Inhibition of transforming growth factor beta1-induced hepatoma cell apoptosis by liver tumor promoters: characterization of primary signaling events and effects on CPP32-like caspase activity

The effects of the liver tumor promoters phenobarbital, clofibrate, dieldrin, and DDT on transforming growth factor-beta 1 (TGF beta)-induced apoptosis were studied in FTO-2B hepatoma cells. inhibition of apoptosis by these compounds was strongly correlated with a decrease in CPP32-like caspase activity. Similar effects were obtained with insulin and dexamethasone.
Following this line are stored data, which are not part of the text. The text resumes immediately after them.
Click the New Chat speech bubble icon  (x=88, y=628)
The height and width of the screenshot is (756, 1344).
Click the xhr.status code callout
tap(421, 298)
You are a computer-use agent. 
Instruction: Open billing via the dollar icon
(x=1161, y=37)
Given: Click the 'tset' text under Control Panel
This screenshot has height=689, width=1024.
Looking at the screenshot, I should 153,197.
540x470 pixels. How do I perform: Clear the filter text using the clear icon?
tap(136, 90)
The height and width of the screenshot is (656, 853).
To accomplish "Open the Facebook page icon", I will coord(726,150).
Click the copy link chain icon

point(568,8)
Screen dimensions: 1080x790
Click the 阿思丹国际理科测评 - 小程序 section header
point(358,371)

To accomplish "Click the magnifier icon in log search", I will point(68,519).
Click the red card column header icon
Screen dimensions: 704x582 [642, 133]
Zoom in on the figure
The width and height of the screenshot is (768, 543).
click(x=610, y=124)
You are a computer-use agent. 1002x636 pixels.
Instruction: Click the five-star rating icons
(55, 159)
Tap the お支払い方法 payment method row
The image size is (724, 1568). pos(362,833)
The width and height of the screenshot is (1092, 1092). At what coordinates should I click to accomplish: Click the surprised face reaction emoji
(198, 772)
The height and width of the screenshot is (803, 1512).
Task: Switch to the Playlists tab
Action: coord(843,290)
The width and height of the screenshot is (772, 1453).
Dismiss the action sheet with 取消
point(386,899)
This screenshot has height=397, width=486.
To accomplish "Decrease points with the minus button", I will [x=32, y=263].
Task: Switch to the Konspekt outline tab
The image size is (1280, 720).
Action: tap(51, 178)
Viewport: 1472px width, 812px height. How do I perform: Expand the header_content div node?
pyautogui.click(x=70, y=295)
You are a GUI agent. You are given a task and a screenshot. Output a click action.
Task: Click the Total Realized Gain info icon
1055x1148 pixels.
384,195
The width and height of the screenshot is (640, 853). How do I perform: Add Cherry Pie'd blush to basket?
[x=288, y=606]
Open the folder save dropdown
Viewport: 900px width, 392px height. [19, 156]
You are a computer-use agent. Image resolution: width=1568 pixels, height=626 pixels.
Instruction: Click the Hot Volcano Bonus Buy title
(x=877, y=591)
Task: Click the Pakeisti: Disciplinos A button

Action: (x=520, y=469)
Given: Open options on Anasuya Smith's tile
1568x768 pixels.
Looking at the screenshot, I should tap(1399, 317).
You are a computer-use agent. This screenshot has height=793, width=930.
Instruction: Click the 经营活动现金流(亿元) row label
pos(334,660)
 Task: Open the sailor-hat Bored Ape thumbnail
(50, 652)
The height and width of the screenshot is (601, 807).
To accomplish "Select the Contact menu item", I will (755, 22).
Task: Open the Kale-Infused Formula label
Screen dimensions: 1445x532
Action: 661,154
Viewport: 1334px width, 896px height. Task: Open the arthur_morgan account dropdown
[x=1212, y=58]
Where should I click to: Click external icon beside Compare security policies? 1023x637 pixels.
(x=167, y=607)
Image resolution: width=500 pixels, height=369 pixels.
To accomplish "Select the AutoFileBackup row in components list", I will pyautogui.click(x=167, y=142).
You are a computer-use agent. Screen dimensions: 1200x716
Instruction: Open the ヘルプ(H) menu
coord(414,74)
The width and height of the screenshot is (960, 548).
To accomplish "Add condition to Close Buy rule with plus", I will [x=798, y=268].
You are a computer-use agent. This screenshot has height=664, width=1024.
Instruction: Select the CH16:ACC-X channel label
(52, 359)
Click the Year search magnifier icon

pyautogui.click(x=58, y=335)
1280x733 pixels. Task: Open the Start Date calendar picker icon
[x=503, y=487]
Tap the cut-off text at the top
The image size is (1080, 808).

CPP32-like activity may thus provide a useful tool for quantiation of apoptosis under various treatment conditions. Diverse effects on apoptosis-associated cellular signaling proteins were observed: insulin led to an activation of the MAP kinases ERK1/2, of PKB/Akt and of NF-kappa B, phenobarbital and clofibrate enhanced NF-kappa B activity solely, while dexamethasone slightly enhanced NF-kappa B activity and increased the expression of Bcl-x(L). Since inhibition of apoptosis was still detectable if the anti-apoptotic compounds were administered more than 10 h after TGF beta, the diverse primary signals appear to converge at a presumably late stage of apoptosis, but upstream of activation of CPP32 or related caspases.